═══ The records ═══

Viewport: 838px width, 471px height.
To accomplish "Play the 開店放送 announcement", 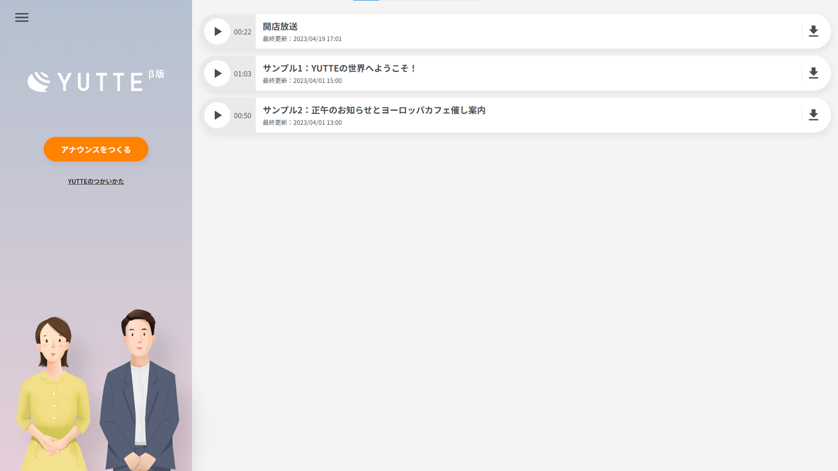I will [x=217, y=31].
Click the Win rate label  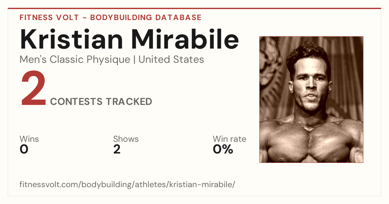tap(230, 139)
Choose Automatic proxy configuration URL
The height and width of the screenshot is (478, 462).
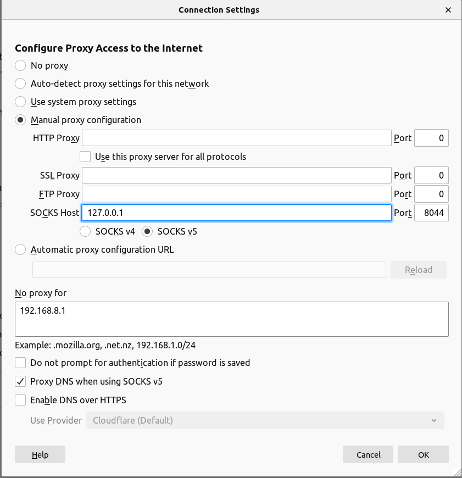tap(20, 249)
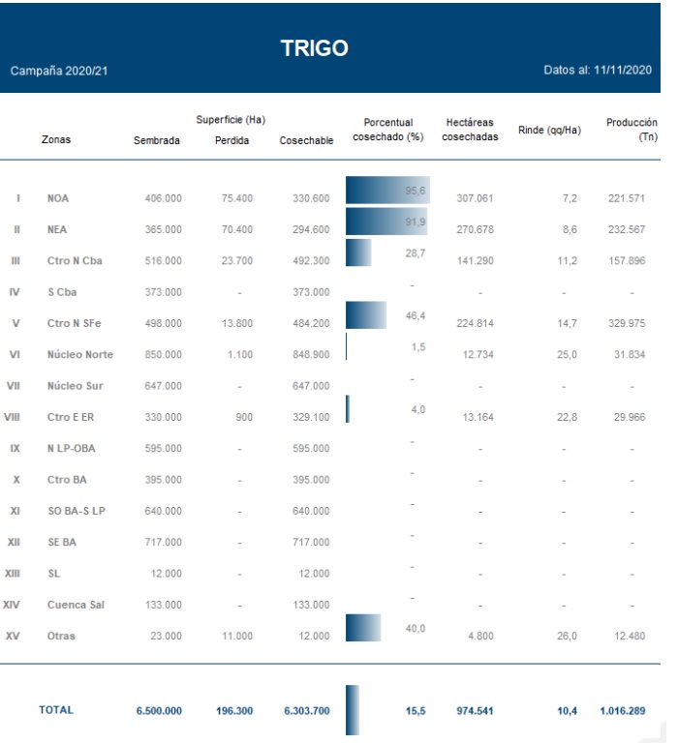Screen dimensions: 678x743
Task: Select the Zonas column header
Action: 56,139
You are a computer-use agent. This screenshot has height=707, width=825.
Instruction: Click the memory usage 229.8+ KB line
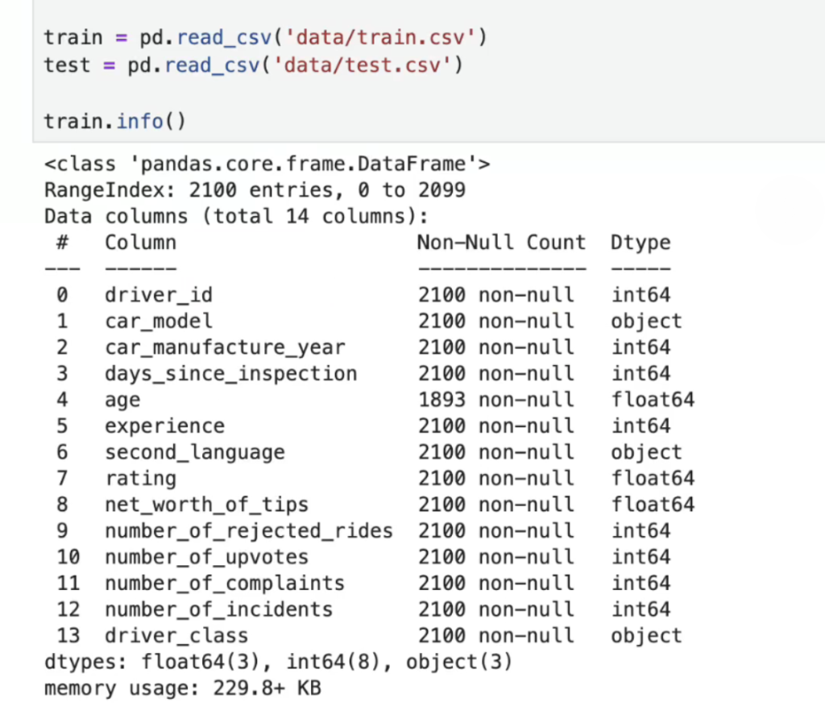click(183, 688)
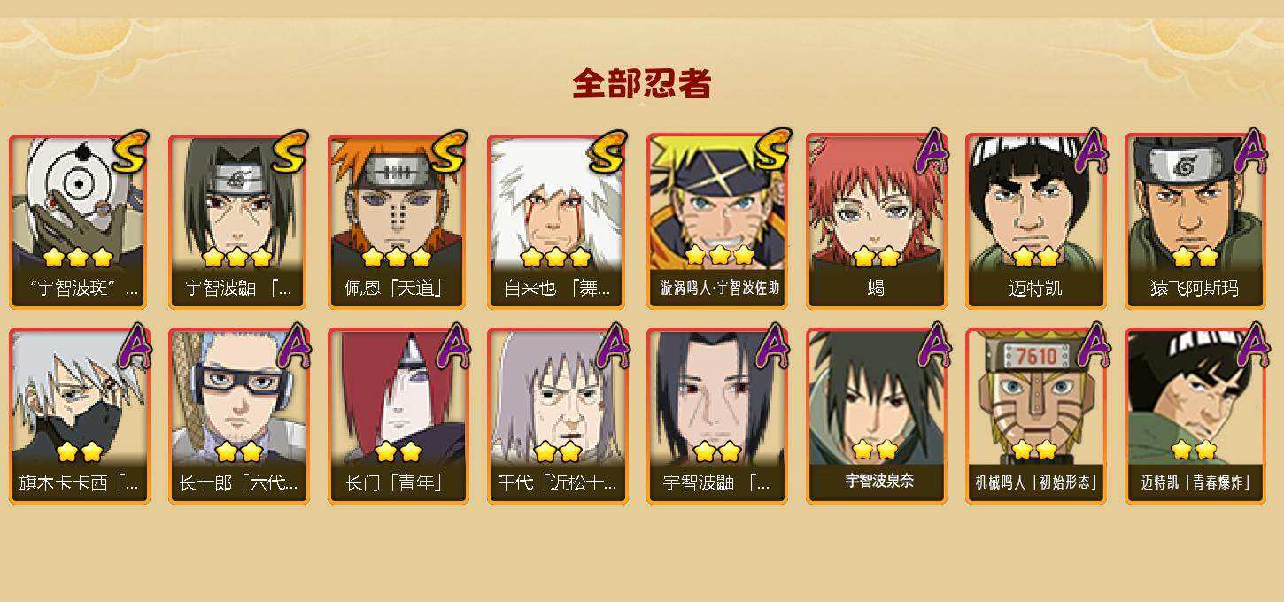This screenshot has width=1284, height=602.
Task: Select the 长门「青年」ninja card
Action: [x=398, y=416]
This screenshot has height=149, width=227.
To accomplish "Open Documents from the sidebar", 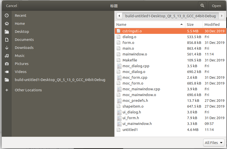I will tap(7, 39).
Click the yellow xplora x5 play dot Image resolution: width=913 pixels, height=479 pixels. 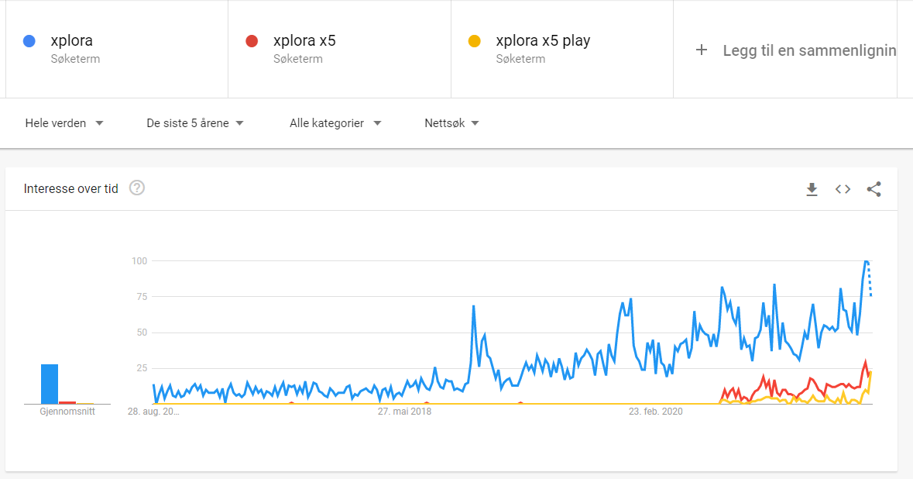click(475, 41)
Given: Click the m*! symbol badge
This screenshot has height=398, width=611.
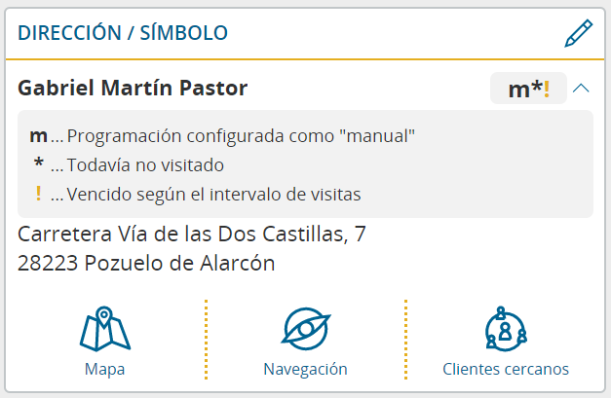Looking at the screenshot, I should pos(528,89).
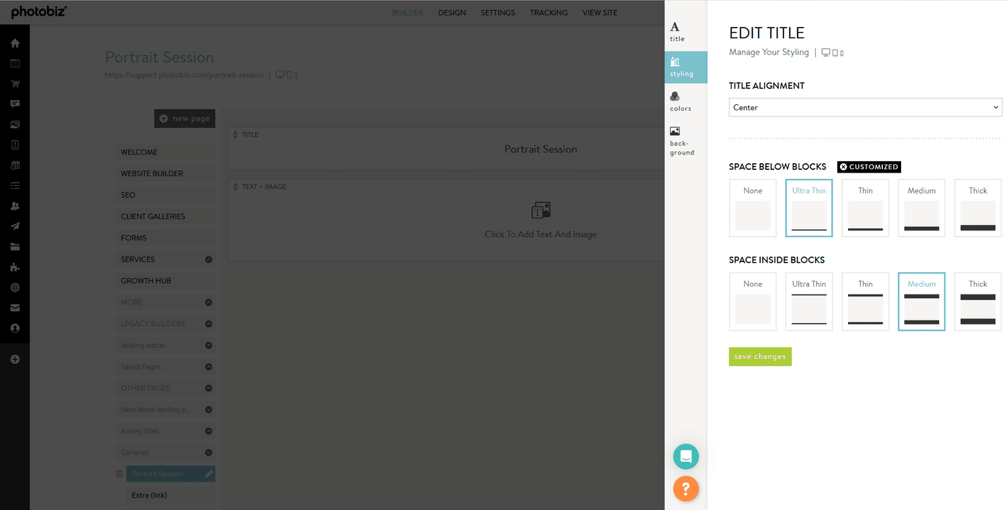Screen dimensions: 1008x510
Task: Select Thick for Space Inside Blocks
Action: coord(977,301)
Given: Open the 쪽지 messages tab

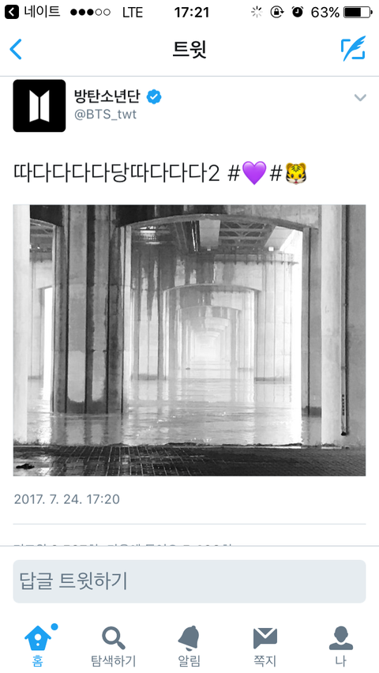Looking at the screenshot, I should click(x=265, y=646).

═══

▶ _What you should do_
Starting at the line containing "You are a computer-use" and finishing at the line containing "This screenshot has height=149, width=227.", return those lines exactly as they appear above, without the pictures.

▶ _Result_
You are a computer-use agent. This screenshot has height=707, width=825.
Instruction: Click the memory usage 229.8+ KB line
click(183, 688)
This screenshot has width=1284, height=602.
Task: Select the 长门「青年」ninja card
Action: [x=398, y=416]
This screenshot has height=149, width=227.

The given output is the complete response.